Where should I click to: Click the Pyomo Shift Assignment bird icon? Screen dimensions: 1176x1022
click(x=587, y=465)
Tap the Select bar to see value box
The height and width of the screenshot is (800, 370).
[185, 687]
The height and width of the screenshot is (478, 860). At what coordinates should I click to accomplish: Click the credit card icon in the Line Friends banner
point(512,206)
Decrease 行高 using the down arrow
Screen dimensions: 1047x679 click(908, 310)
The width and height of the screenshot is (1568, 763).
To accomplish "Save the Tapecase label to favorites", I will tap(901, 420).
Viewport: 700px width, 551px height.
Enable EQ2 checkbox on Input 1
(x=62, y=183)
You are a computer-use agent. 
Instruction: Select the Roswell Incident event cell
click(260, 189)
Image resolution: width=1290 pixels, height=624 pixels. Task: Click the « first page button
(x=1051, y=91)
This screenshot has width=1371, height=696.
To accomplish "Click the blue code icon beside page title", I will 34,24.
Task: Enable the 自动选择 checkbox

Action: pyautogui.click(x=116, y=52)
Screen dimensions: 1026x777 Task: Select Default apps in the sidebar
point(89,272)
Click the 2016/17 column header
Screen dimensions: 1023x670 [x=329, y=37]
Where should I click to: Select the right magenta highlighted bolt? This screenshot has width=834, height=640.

☆ ☆ ☆

EXERCISE:
Output the entire listing above exactly, keeping each line as it is.

ANSWER SECTION:
Where should I click to: Click the Pyomo Shift Assignment bird icon? Screen dimensions: 1176x1022
click(x=587, y=465)
Tap the Select bar to see value box
The height and width of the screenshot is (800, 370).
[185, 687]
The height and width of the screenshot is (478, 860). At what coordinates should I click to accomplish: Click the credit card icon in the Line Friends banner
point(512,206)
Decrease 行高 using the down arrow
Screen dimensions: 1047x679 click(908, 310)
The width and height of the screenshot is (1568, 763).
To accomplish "Save the Tapecase label to favorites", I will tap(901, 420).
Viewport: 700px width, 551px height.
Enable EQ2 checkbox on Input 1
(x=62, y=183)
You are a computer-use agent. 
Instruction: Select the Roswell Incident event cell
click(260, 189)
Image resolution: width=1290 pixels, height=624 pixels. Task: Click the « first page button
(x=1051, y=91)
This screenshot has width=1371, height=696.
To accomplish "Click the blue code icon beside page title", I will 34,24.
Task: Enable the 自动选择 checkbox

Action: pyautogui.click(x=116, y=52)
Screen dimensions: 1026x777 Task: Select Default apps in the sidebar
point(89,272)
Click the 2016/17 column header
Screen dimensions: 1023x670 [x=329, y=37]
Where should I click to: Select the right magenta highlighted bolt? This screenshot has width=834, height=640.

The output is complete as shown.